Check each line of the data, and copy those where "Social" appears.

══ DATA LISTING

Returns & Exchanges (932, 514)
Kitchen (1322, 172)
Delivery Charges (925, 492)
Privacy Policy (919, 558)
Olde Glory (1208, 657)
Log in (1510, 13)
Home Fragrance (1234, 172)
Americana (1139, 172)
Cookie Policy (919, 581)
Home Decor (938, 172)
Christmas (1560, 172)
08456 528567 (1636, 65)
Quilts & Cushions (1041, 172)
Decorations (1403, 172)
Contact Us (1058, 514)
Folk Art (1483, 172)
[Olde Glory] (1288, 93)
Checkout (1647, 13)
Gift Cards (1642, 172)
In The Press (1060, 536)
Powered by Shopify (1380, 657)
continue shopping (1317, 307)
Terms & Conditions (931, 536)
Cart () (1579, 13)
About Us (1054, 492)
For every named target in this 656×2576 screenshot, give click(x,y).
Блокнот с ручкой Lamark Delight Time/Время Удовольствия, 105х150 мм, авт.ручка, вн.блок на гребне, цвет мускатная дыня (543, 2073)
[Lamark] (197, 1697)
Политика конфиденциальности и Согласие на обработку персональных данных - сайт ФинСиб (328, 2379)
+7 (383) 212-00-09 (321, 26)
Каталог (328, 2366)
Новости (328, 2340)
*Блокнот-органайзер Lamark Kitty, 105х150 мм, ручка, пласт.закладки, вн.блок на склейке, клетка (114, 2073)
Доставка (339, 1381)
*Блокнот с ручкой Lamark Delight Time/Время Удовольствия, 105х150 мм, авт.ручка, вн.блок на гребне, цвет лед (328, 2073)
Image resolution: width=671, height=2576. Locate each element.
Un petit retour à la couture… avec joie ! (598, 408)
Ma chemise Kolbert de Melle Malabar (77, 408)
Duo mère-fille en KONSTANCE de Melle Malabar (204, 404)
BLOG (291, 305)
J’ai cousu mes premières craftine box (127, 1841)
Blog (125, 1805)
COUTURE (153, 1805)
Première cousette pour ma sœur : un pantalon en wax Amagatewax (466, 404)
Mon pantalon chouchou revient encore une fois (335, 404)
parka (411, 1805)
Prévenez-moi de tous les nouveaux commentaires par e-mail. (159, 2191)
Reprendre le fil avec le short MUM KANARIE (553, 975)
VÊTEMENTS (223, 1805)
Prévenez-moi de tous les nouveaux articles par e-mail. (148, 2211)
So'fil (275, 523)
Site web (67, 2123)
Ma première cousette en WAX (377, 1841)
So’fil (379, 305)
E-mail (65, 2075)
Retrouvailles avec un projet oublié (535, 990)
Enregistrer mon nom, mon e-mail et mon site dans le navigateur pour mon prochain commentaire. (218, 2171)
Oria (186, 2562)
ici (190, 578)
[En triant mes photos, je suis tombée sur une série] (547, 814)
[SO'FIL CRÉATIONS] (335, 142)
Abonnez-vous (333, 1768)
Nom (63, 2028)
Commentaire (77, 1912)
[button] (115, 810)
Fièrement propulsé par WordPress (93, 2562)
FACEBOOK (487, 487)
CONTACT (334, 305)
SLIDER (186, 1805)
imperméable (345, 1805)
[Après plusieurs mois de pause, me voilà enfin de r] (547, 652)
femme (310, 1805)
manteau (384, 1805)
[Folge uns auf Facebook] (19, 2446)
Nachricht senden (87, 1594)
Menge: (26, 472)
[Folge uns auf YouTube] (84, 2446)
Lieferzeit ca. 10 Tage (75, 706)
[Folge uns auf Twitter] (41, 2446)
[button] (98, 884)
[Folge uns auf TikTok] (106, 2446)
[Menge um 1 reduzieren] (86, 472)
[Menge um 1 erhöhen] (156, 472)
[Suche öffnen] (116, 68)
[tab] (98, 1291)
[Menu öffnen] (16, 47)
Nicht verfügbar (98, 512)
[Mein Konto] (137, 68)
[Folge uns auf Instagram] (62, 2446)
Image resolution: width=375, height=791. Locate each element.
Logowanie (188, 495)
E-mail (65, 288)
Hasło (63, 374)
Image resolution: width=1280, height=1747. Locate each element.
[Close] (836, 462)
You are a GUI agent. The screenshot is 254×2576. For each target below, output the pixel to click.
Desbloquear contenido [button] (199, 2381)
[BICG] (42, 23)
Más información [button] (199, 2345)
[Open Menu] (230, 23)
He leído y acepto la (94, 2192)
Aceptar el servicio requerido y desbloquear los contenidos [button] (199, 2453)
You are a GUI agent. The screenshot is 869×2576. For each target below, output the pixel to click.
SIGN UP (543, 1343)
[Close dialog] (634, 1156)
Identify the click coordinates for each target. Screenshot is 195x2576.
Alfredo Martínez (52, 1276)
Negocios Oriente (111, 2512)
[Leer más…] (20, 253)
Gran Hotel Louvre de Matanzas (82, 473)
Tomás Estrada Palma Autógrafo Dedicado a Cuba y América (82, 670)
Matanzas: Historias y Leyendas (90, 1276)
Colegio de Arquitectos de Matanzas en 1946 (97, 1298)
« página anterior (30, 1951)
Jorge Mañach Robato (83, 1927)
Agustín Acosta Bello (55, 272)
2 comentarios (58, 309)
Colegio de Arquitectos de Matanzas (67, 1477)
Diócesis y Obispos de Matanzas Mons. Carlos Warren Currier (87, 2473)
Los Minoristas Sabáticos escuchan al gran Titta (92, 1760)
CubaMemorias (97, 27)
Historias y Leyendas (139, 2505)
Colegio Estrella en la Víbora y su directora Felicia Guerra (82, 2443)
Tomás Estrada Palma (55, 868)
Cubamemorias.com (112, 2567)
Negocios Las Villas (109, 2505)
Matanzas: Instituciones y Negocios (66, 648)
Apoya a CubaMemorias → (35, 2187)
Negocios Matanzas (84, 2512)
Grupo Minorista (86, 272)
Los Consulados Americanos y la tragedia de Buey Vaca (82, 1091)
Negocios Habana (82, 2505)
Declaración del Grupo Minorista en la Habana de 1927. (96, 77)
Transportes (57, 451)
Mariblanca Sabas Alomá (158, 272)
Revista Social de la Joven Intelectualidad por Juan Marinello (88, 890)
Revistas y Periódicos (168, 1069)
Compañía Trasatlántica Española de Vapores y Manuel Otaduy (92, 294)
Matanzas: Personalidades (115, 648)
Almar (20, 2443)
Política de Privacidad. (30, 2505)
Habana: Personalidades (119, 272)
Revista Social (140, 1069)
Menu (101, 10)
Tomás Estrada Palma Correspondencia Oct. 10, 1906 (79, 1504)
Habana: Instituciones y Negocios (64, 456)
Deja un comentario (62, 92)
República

════

OUTPUT OF THE EXERCISE.
Revista Social de la Joven Intelectualidad por Juan Marinello (88, 890)
Revista Social (140, 1069)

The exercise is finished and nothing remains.